# WHAT YOU HAVE TO DO
Return the data below exactly, but only from the line containing "Advanced Search (935, 1359)" through the line containing "Культура (15, 2522)", with both of those lines included.

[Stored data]
■ ■ ■ ■ ■
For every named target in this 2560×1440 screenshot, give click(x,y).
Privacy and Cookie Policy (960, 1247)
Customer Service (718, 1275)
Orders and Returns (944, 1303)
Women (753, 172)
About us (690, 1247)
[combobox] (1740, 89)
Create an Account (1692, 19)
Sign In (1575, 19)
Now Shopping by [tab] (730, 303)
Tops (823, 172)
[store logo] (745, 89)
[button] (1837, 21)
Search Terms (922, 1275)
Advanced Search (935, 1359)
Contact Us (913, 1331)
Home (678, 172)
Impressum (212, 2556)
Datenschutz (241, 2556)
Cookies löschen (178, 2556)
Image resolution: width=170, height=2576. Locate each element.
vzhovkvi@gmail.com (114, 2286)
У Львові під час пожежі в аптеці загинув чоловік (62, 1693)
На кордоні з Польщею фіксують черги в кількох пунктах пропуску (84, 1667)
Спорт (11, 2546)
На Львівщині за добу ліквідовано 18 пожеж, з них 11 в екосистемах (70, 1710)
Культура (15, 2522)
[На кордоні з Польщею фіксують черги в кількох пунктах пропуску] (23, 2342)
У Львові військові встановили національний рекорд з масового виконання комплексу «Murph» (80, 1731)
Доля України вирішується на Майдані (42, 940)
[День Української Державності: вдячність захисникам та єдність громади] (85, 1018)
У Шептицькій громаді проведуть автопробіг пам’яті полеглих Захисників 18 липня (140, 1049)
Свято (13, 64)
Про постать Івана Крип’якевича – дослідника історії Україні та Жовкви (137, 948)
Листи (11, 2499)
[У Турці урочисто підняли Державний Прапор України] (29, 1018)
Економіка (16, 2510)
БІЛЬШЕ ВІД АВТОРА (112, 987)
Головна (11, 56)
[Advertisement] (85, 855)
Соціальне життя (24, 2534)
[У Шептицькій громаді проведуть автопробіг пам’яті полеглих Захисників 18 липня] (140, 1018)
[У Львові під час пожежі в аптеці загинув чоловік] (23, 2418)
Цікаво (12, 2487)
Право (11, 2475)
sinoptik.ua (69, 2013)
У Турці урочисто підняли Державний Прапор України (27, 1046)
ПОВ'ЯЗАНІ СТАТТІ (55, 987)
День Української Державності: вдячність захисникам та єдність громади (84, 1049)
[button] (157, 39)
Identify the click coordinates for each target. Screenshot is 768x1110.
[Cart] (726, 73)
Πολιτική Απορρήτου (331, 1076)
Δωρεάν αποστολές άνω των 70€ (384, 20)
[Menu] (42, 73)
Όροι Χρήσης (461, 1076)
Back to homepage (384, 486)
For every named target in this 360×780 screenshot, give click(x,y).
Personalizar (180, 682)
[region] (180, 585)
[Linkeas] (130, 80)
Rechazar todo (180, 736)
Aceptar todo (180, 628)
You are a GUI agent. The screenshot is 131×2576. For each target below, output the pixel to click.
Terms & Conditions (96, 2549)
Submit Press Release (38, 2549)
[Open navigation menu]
■ ■ ■ ■ ■
# COMPLETED TASK
Advanced Search (935, 1359)
Contact Us (913, 1331)
Home (678, 172)
Impressum (212, 2556)
Datenschutz (241, 2556)
Cookies löschen (178, 2556)
Image resolution: width=170, height=2576. Locate each element.
vzhovkvi@gmail.com (114, 2286)
У Львові під час пожежі в аптеці загинув чоловік (62, 1693)
На кордоні з Польщею фіксують черги в кількох пунктах пропуску (84, 1667)
Спорт (11, 2546)
На Львівщині за добу ліквідовано 18 пожеж, з них 11 в екосистемах (70, 1710)
Культура (15, 2522)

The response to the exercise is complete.